**Records**
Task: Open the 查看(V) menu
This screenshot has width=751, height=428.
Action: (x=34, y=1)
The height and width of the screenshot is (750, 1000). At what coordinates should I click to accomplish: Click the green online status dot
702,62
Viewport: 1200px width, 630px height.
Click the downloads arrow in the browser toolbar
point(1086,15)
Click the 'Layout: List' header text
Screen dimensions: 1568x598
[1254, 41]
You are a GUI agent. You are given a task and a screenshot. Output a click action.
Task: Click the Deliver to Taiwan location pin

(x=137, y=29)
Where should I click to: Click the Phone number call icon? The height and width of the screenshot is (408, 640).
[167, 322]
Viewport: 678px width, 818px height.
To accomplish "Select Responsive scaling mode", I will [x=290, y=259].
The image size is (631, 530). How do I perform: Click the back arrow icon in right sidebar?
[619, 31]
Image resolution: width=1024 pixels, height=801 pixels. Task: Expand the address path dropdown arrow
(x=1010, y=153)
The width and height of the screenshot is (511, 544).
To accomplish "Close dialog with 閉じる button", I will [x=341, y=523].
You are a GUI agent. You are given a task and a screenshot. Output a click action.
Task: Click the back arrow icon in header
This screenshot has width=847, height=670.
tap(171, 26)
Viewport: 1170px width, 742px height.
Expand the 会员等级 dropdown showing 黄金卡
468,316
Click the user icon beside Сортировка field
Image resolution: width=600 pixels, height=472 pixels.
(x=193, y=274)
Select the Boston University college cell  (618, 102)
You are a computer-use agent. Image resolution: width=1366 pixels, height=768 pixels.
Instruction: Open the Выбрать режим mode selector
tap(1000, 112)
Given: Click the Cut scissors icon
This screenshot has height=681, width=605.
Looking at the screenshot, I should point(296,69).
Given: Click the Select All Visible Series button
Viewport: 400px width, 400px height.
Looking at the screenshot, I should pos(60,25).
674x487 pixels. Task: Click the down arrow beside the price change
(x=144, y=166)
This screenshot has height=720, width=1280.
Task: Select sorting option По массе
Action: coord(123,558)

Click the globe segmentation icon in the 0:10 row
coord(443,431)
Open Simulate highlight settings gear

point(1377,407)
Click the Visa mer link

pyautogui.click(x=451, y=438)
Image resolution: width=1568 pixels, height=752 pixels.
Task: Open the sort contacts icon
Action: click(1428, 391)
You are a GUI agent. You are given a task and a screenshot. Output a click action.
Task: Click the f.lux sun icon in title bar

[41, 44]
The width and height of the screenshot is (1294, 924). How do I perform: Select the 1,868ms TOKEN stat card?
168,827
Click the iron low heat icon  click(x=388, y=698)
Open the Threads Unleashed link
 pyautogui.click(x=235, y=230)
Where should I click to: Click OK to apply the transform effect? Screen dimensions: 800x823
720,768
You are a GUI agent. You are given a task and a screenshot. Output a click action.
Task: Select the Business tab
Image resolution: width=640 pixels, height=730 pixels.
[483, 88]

**Problem description**
Reproduce the listing above exactly, in its entirety.

**Task result**
Task: Open the 查看(V) menu
This screenshot has width=751, height=428.
Action: (x=34, y=1)
The height and width of the screenshot is (750, 1000). At what coordinates should I click to accomplish: Click the green online status dot
702,62
Viewport: 1200px width, 630px height.
Click the downloads arrow in the browser toolbar
point(1086,15)
Click the 'Layout: List' header text
Screen dimensions: 1568x598
[1254, 41]
You are a GUI agent. You are given a task and a screenshot. Output a click action.
Task: Click the Deliver to Taiwan location pin

(x=137, y=29)
Where should I click to: Click the Phone number call icon? The height and width of the screenshot is (408, 640).
[167, 322]
Viewport: 678px width, 818px height.
To accomplish "Select Responsive scaling mode", I will [x=290, y=259].
The image size is (631, 530). How do I perform: Click the back arrow icon in right sidebar?
[619, 31]
Image resolution: width=1024 pixels, height=801 pixels. Task: Expand the address path dropdown arrow
(x=1010, y=153)
The width and height of the screenshot is (511, 544).
To accomplish "Close dialog with 閉じる button", I will [x=341, y=523].
You are a GUI agent. You are given a task and a screenshot. Output a click action.
Task: Click the back arrow icon in header
This screenshot has width=847, height=670.
tap(171, 26)
Viewport: 1170px width, 742px height.
Expand the 会员等级 dropdown showing 黄金卡
468,316
Click the user icon beside Сортировка field
Image resolution: width=600 pixels, height=472 pixels.
(x=193, y=274)
Select the Boston University college cell  (618, 102)
You are a computer-use agent. Image resolution: width=1366 pixels, height=768 pixels.
Instruction: Open the Выбрать режим mode selector
tap(1000, 112)
Given: Click the Cut scissors icon
This screenshot has height=681, width=605.
Looking at the screenshot, I should point(296,69).
Given: Click the Select All Visible Series button
Viewport: 400px width, 400px height.
Looking at the screenshot, I should pos(60,25).
674x487 pixels. Task: Click the down arrow beside the price change
(x=144, y=166)
This screenshot has height=720, width=1280.
Task: Select sorting option По массе
Action: coord(123,558)

Click the globe segmentation icon in the 0:10 row
coord(443,431)
Open Simulate highlight settings gear

point(1377,407)
Click the Visa mer link

pyautogui.click(x=451, y=438)
Image resolution: width=1568 pixels, height=752 pixels.
Task: Open the sort contacts icon
Action: click(1428, 391)
You are a GUI agent. You are given a task and a screenshot. Output a click action.
Task: Click the f.lux sun icon in title bar

[41, 44]
The width and height of the screenshot is (1294, 924). How do I perform: Select the 1,868ms TOKEN stat card?
168,827
Click the iron low heat icon  click(x=388, y=698)
Open the Threads Unleashed link
 pyautogui.click(x=235, y=230)
Where should I click to: Click OK to apply the transform effect? Screen dimensions: 800x823
720,768
You are a GUI agent. You are given a task and a screenshot. Output a click action.
Task: Select the Business tab
Image resolution: width=640 pixels, height=730 pixels.
[483, 88]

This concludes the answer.